(Saved entries)
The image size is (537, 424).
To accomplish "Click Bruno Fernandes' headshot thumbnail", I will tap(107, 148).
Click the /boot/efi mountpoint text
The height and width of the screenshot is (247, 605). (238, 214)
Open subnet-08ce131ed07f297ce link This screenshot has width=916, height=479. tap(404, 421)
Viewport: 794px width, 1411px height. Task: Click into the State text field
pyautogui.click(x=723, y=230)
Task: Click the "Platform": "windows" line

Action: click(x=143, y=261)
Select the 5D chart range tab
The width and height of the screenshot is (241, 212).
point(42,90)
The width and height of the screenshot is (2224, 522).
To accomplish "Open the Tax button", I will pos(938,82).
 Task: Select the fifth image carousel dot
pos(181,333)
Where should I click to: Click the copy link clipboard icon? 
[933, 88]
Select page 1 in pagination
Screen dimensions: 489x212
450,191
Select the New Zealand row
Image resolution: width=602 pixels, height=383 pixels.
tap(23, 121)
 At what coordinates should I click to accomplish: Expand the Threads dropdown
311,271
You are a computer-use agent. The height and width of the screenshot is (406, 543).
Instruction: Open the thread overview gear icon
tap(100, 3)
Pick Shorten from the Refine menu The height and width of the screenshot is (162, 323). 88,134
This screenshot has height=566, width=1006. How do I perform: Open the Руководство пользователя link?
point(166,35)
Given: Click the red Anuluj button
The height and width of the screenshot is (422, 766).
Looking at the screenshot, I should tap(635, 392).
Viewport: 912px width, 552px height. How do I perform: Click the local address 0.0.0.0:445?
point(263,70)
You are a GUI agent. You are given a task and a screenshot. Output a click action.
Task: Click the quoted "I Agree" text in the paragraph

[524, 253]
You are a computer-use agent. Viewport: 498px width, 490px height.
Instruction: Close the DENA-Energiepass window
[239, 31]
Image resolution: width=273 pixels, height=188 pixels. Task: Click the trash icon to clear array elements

Description of the task:
Select every line of the records holding the string "computer".

Result:
You are a computer-use agent. The height and width of the screenshot is (406, 543).
You are a computer-use agent. Viewport: 498px width, 490px height.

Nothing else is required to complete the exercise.